*TASK DIRECTIONS*: Copy out the lines from the one containing "Dismiss the promo banner with the X icon" through the one containing "Action: pos(210,80)", including both of those lines, with nothing altered.

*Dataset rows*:

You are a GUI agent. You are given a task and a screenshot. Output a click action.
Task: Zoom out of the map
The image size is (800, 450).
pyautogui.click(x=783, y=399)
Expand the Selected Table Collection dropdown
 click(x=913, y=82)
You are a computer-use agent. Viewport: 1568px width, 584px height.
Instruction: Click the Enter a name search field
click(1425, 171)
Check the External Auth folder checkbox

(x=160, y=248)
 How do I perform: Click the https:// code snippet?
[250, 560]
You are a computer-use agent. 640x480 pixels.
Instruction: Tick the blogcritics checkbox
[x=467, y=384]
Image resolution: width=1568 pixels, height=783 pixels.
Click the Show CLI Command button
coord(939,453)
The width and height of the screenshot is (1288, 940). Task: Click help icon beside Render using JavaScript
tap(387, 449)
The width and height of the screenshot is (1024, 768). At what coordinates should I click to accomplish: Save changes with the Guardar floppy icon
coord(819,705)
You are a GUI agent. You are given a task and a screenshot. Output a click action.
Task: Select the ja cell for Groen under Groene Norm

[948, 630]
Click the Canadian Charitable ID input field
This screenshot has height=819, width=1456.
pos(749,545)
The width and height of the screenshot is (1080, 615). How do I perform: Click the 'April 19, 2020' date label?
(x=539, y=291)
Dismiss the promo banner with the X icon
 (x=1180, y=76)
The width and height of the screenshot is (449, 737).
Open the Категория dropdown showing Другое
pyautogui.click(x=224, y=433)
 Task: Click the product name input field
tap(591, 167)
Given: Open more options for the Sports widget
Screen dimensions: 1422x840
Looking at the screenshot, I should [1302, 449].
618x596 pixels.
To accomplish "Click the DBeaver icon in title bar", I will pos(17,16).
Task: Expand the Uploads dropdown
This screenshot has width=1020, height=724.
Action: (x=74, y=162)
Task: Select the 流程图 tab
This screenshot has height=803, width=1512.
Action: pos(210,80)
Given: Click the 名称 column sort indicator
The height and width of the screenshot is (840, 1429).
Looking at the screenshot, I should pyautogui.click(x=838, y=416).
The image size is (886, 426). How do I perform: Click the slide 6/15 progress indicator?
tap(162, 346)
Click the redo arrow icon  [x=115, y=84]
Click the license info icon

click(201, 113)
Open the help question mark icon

*TASK RESPONSE*:
Dismiss the promo banner with the X icon
 (x=1180, y=76)
The width and height of the screenshot is (449, 737).
Open the Категория dropdown showing Другое
pyautogui.click(x=224, y=433)
 Task: Click the product name input field
tap(591, 167)
Given: Open more options for the Sports widget
Screen dimensions: 1422x840
Looking at the screenshot, I should [1302, 449].
618x596 pixels.
To accomplish "Click the DBeaver icon in title bar", I will pos(17,16).
Task: Expand the Uploads dropdown
This screenshot has width=1020, height=724.
Action: (x=74, y=162)
Task: Select the 流程图 tab
This screenshot has height=803, width=1512.
Action: pos(210,80)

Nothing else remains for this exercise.